Rosja koncentruje ponad 500 tys. żołnierzy na granicy i na okupowanych terytoriach Ukrainy; są tam różne jednostki, w tym pododdziały Rosgwardii i FSB – poinformował w czwartek przedstawiciel ukraińskiego wywiadu wojskowego (HUR) Andrij Jusow.
"Informacja o zgrupowaniu ponad 500 tysięcy nie jest czymś nowym. Taki stan utrzymuje się od kilku miesięcy. Zgrupowanie obejmuje różne jednostki, w tym tak zwaną Rosgwardię oraz jednostki FSB i służby specjalne wysłane na terytoria okupowane w celu kontrolowania wydarzeń. A więc nie ma tu żadnych nowości" – powiedział Jusow w telewizji.
Wcześniej media cytowały HUR, że Rosjanie skoncentrowali 550 tysięcy żołnierzy na Ukrainie i na granicy.
Naczelny dowódca Sił Zbrojnych Ukrainy generał Ołeksandr Syrski przekazał w środowym raporcie, że sytuacja na wszystkich kierunkach frontu pozostaje dość trudna. "Wróg prowadzi działania ofensywne w celu rozciągnięcia aktywnej linii frontu, ograniczenia (mobilności) naszych wojsk i uniemożliwienia ich przerzucenia na inne obszary walk.

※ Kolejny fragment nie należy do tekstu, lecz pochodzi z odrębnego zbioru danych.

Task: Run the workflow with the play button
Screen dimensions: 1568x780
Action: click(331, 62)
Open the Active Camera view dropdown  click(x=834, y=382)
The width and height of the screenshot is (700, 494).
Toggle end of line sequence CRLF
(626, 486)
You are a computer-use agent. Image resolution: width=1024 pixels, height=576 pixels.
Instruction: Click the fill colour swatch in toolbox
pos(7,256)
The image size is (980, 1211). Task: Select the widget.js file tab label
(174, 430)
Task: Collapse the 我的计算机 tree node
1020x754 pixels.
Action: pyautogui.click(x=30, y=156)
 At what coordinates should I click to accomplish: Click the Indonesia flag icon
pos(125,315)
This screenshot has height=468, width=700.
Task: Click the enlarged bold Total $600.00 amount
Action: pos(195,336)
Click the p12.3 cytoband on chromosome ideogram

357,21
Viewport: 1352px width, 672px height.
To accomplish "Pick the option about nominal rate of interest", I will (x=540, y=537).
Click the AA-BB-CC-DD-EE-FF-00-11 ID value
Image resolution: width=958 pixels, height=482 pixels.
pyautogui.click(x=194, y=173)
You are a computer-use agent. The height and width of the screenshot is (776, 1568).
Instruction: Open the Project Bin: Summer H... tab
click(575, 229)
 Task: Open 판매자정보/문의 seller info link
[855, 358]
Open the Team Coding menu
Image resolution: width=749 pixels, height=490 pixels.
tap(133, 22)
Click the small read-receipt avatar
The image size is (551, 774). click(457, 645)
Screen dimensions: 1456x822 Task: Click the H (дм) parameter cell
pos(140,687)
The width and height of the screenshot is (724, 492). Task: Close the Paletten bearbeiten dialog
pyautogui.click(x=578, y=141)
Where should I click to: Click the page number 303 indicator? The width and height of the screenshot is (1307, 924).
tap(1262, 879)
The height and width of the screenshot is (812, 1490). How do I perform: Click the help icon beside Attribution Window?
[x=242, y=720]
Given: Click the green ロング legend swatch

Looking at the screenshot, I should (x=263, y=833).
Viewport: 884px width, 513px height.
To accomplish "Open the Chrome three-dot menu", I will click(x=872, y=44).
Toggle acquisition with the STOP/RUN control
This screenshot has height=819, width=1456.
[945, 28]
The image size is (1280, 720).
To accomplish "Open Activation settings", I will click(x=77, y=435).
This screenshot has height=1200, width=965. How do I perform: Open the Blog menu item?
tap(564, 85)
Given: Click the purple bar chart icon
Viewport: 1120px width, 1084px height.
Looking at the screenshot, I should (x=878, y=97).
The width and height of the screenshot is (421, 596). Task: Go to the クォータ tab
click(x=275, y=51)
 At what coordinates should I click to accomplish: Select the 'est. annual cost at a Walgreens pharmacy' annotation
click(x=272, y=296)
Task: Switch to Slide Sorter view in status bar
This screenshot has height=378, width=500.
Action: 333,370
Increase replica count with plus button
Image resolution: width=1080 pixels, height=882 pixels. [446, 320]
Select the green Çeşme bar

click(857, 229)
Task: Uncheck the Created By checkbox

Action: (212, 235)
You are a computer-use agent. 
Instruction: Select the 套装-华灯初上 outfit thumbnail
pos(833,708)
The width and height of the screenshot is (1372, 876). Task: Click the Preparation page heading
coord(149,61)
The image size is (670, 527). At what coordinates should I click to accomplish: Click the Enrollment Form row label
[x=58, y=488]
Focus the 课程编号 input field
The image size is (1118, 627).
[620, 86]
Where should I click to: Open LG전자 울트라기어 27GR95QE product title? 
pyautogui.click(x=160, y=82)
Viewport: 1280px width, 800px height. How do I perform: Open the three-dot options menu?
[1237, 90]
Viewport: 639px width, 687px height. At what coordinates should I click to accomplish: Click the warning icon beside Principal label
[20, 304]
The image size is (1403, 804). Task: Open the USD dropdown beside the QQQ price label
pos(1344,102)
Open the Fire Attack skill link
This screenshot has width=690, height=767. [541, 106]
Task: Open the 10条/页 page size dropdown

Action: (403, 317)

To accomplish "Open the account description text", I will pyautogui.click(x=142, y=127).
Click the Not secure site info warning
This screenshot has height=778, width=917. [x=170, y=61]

Ogólnie rzecz biorąc sytuacja pozostaje trudna ze względu na dużą intensywność działań wojennych i powszechne użycie przez wroga pojazdów opancerzonych oraz znacznej liczby kierowanych bomb lotniczych" – podkreślił Syrski.
Według niego pomimo skomplikowanej sytuacji Siły Zbrojne Ukrainy mają szanse zmienić sytuację na swoją korzyść. Generał zwrócił uwagę, że dowódcy ukraińskich jednostek są w pełni świadomi sytuacji i umiejętnie wykorzystują wszystkie rodzaje broni, w szczególności drony wszystkich typów.